Without warning Maggie hit him hard in the chest and ribs, “Don't you fucking talk to me like that!”
She knocked him back into a wall. Russell took the hit, dropped the shotgun and threw his hands out.
“Don't treat me like a fucking child!”
She hit him once in the gut.
Tears filled her eyes, her voice tainted by sorrow, “Don't fucking tell me that!”
Her hits became more erratic, faster, less powerful.
Her voice cracked in sobs, “I've spent my whole life… building to this moment. Don't tell me. Don't tell me. I'm losing everything. I won't let it happen! I won't let you say it! I won't! I won't!”
All at once, her composure collapsed. She fell into his chest, weeping. Her fingers clutched him with rigid tension as she overflowed with emotion. She sank to her knees, sobbing.
The world fell away. Russell followed her downward on instinct. Her sobs turned to gasping spears that plunged her through countless terrors. They frothed to the surface, spilled over onto Russell's chest. She felt everything she'd worked for slipping from her grasp before she could close her hands around it.
“Don't fucki
ng say it! I can't… let it be for nothing. It's not fair. It's not fair.”

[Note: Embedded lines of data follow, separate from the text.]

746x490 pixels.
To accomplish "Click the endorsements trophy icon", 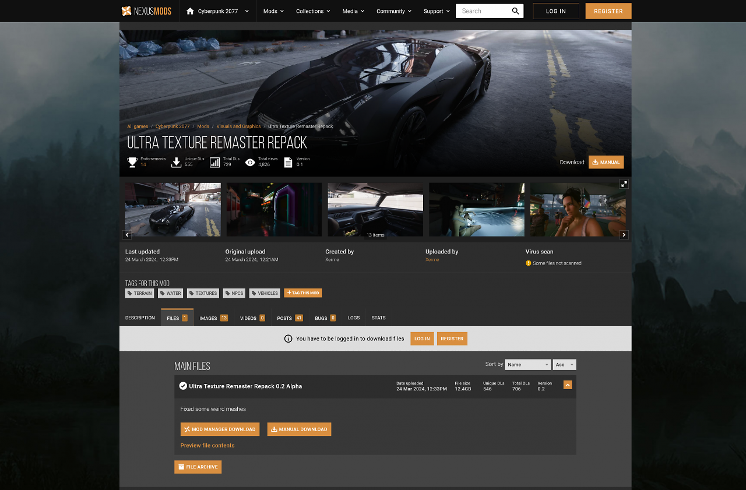I will 132,163.
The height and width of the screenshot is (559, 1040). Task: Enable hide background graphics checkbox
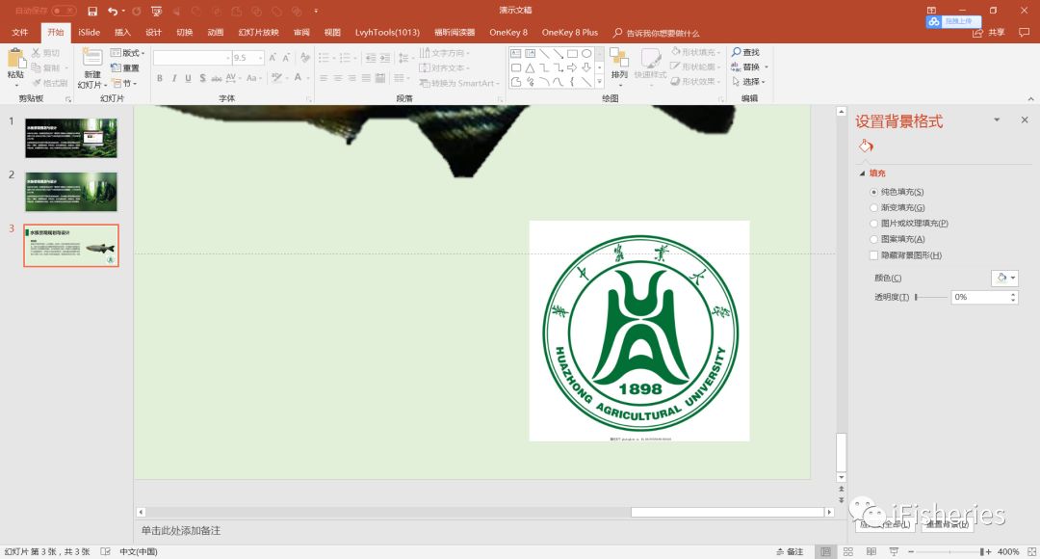(873, 255)
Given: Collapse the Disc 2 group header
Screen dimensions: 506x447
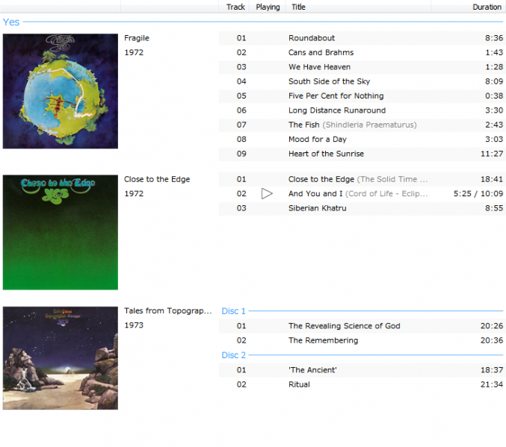Looking at the screenshot, I should tap(234, 355).
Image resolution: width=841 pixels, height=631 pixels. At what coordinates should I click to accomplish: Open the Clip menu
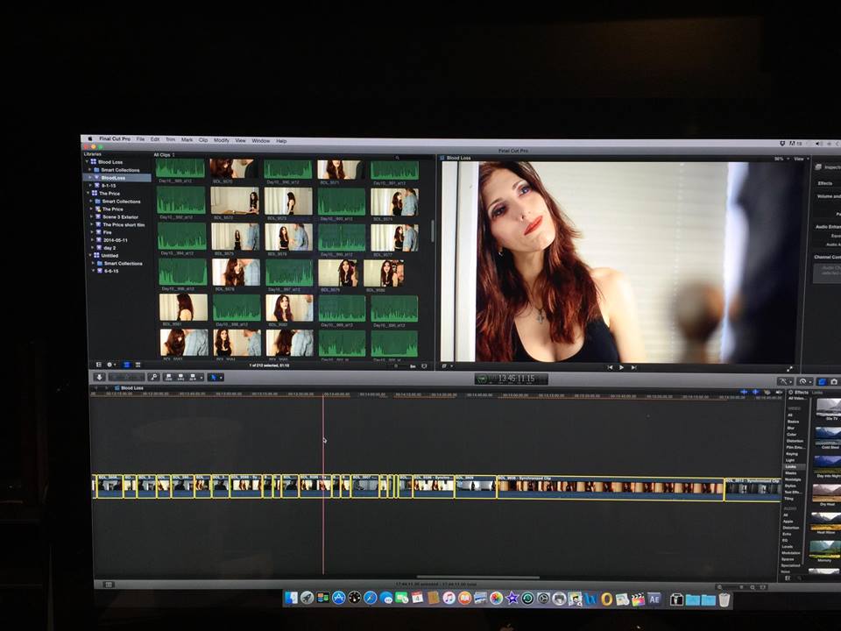202,140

She repeated her last words over and over.
Russell hesitated, but caved. He cradled her shivering, sobbing mass. She choked on tears, her crumbling life suffocating her chest. Her pain echoed through the dark tunnel, swallowed by the black oblivion around them. It reached critical mass with violent tremors before the last of her adrenaline dissipated.

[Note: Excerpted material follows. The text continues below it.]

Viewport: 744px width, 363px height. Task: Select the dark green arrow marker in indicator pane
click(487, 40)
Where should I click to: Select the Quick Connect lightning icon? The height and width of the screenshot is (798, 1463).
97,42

The tunnel fell into silence, broken only by rhythmic sniffles.
It was a long while before either of them spoke, but Russell's grip held firm; partially for heat, but otherwise to comfort the sorrowful vessel before him. He stared off in quiet contemplation.

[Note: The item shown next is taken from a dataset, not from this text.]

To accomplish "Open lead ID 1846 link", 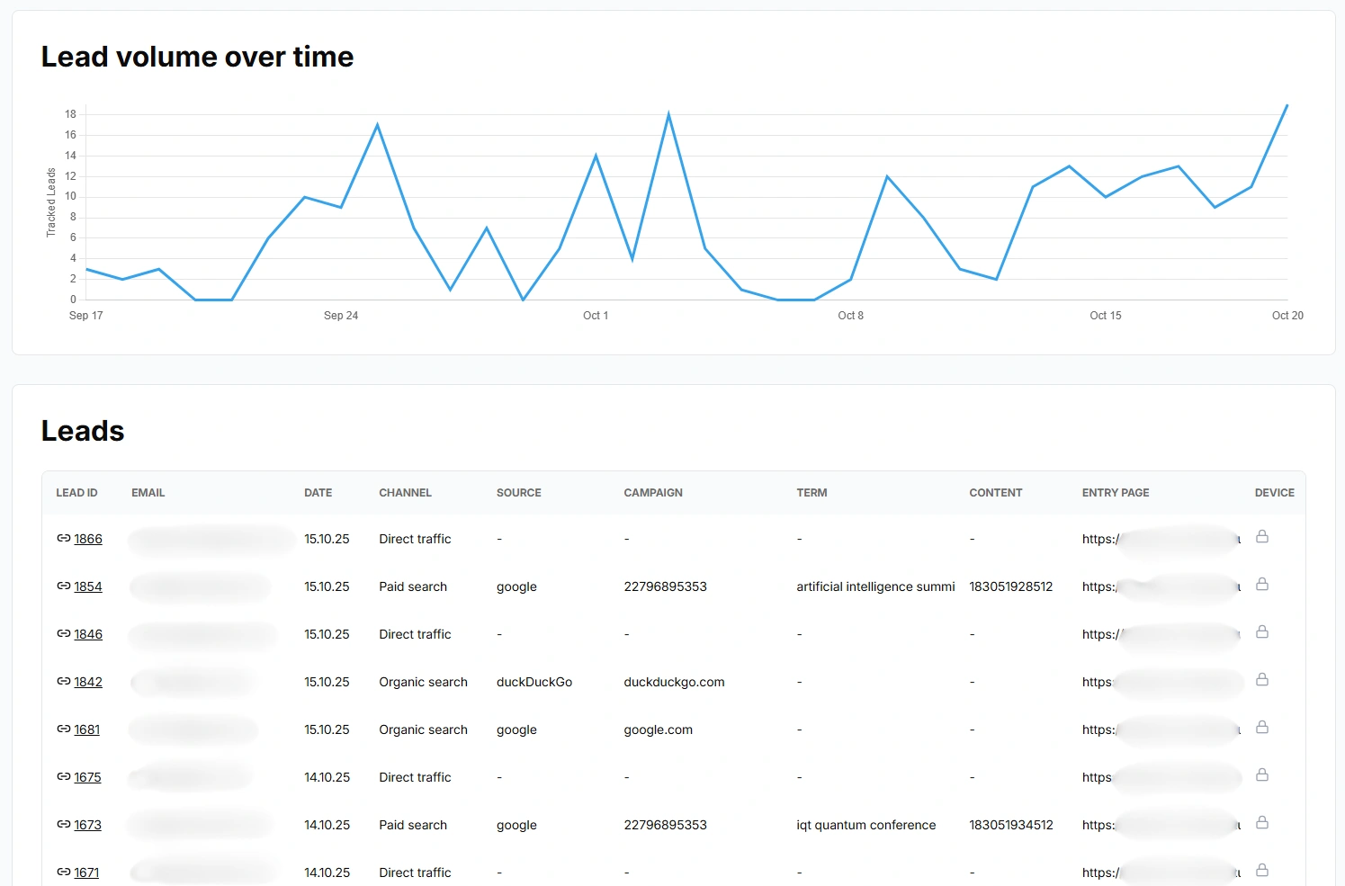I will 88,634.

With a final, long breath, Maggie pushed for the wall beside him.
Russell slowly pieced together what she'd said as she wiped her eyes and balled up against the cold. Her mind sprinted through a thousand gruesome deaths that she forced away to regain her composure.
Her voice was nasally, “I'm sorry.”
He remained quiet to choosing his words with care, then spoke at a crawl. “I was stationed in Afghanistan. In an area crawling with Taliban. Our job was to clear bombs so convoys could get through. Other days, it was simple patrols on base. But not a day went by that we weren't forced to kill helpless people—picked off the street, kidnapped, or indoctrinated—and strapped with explosives.”
He hung his head. Maggie watched him closely as he let the silence prevail.
He cleared his throat, “After a while, you get used to seeing people you know dying around you. They signed on, they knew the risks. It hurt, but it wasn't unexpected. The others….”
He trailed off into a stare that mourned a thousand past regrets.
“Some people you'd seen before, living their lives on the streets during the rare, easy day. The others were absolute strangers, but they weren't any different. None of them had a reason to be involved. It wasn't some divine plan, or an attempt to secure a home. It was just… fear, terror. Making everyone feel like they could be next. Even you.”
He gave a deep, stoic sigh, “The hardest choice you ever have to make is to take a life. To decide whether you want to stay alive and allow that darkness to take you over, or die and preserve yourself.”